The physical file conversion occurs during the post processing phase of the primary language install. In V5R3 and above, the impact of this conversion is alleviated somewhat by processing it in a separate batch job, allowing the rest of the system install to continue processing at the same time.
The time required to convert the files in library QUSRBRM will vary depending on the system model, storage configuration and number of records in the physical file in the QUSRBRM library.
Note: When you perform the estimation process below, be sure to emulate the system environment which you plan to use when installing BRMS. The conversion performs best when system activity is minimized.
To estimate the conversion time do the following:
Improve outfile processing performance.
If you save libraries with *YES or *MBR specified in the Retain Object Detail attribute, you can significantly improve BRMS output file processing by following this tip. Output file processing spends a lot of time retrieving member size and member text fields for BRMS save history. If you do not need the member size and member text details (and you have installed SI20411 for V5R3 or SI20410 for V5R2), you can use the following command to disable retrieving those extended member details.

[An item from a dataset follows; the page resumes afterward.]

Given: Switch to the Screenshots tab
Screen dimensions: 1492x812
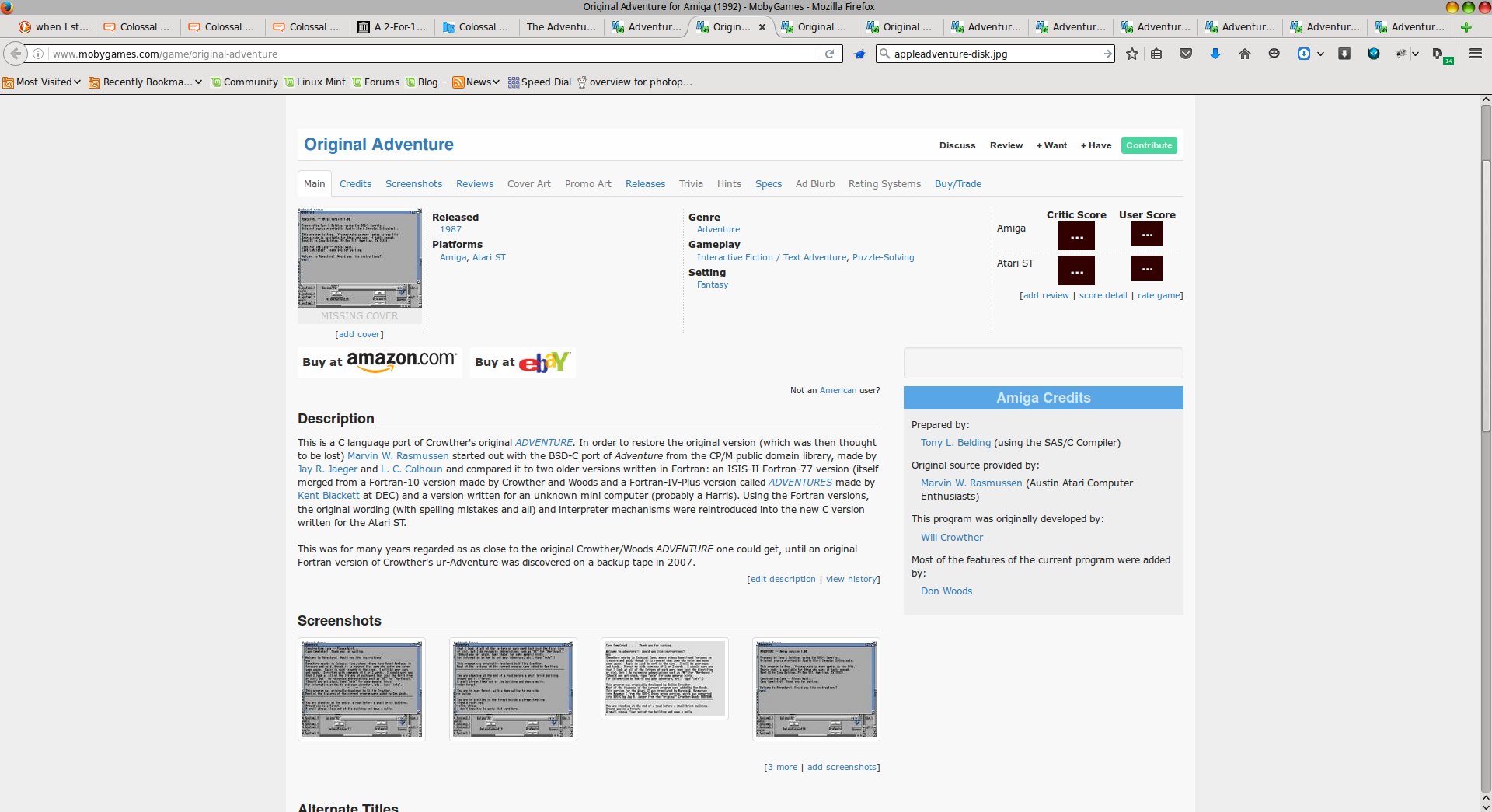Looking at the screenshot, I should [x=413, y=184].
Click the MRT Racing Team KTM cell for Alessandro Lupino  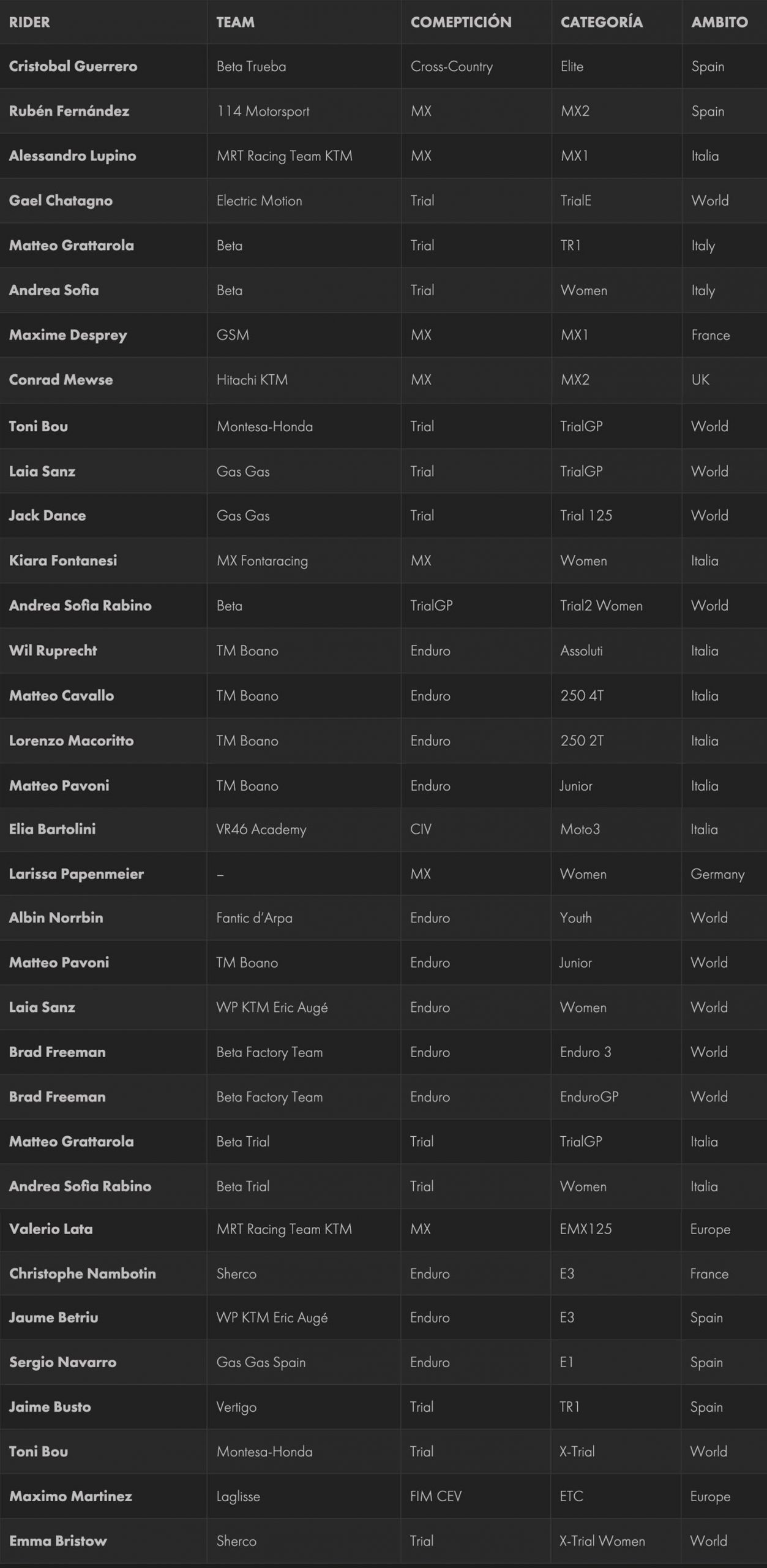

QSYS/CALL PGM(QBRM/Q1AOLD) PARM('RTVEXTMBR' '*NO')
Where parameter 2 may be specified as:
*NO - disable the retrieval of extended member details
*YES - enable the retrieval of extended member details
*DISPLAY - display whether the extended member details are being retrieved
Note: All parameters for this command must be entered in uppercase.
What this means:
By disabling retrieve extended member, BRMS will continue to allow you to drill down to member level detail and restore an individual member. However, the display option for that member on the WRKMEDIBRM screen will display blank for member text and 0 for member size. Object text and object size will continue to show the actual data.
Run Maintenance every day!
Make efficient use of your media by running STRMNTBRM daily to expire media, remove history records for expired media, clean up temporary files, move media and manage journal receivers.
Reorganize the BRMS data files once a month.
You can significantly lower the size of the BRMS data files by issuing the RGZPFM command. You will gain the most benefit by reorganizing QA1AHS, QA1AOD, QA1AMB, QA1AFD, QA1ALG, QA1AOQ, QA1ADI, QA1ADI2, QA1ALI and QA1ALI2 in QUSRBRM. In V5R2 or later, you can run this function during maintenance by changing the STRMNTBRM RGZBRMDB parameter to *YES. This way you do not have to enter all of the file names.
Note: Ensure that there is no BRMS activity while reorganizing these files.
Saving time doing restores
When doing BRMS recoveries, users can use the new SUBMIT TO BATCH function when saves are done in Parallel-Serial mode or there is a need to run multiple restores concurrently to save time.
To use this function, the following needs to be done:
- Put all scheduled jobs on hold. Depending on the job scheduler you use, how to do this will differ.
- CHGJOBQE QBATCH - Change MAXACT and all MAXPTY* parameters to number of concurrent restores to be run and press Enter. These parameters should be reset to the original values when the restore is complete.
- Start QBATCH
- End Q1ABRMNET subsystem if it starts
- Run a STRRCYBRM *SYSBAS *RESTORE , chose the *VOLSET with the first volume, F16 to select, then F14 to submit to batch.
- STRRCYBRM *RESUME and did same for each *VOLSET
- Use WRKSBMJOB to monitor the restores that have been submitted to batch and check for any errors.
Note:
- You will need sufficient tape drives. A minimum of one for each restore job.
- If you have iASPs to recover, you will want to use STRRCYBRM *ASPDEV *RESTORE once they are AVAILABLE.
- Available at V5R4M0 and above
System i parallel save and restore
Many customers are interested in spreading their backups across multiple drives simultaneously in order to shorten their backup time. The System i platform offers several techniques to do this, some of which have special considerations. This article will begin by outlining the various multi-streamed backup options. It will then discuss a situation with referential database constraints where care is required with multi-streamed saves. Finally, the article will delve into each of the three multi-streamed backup options, explaining how to use the save technique, and the best way to restore that type of save.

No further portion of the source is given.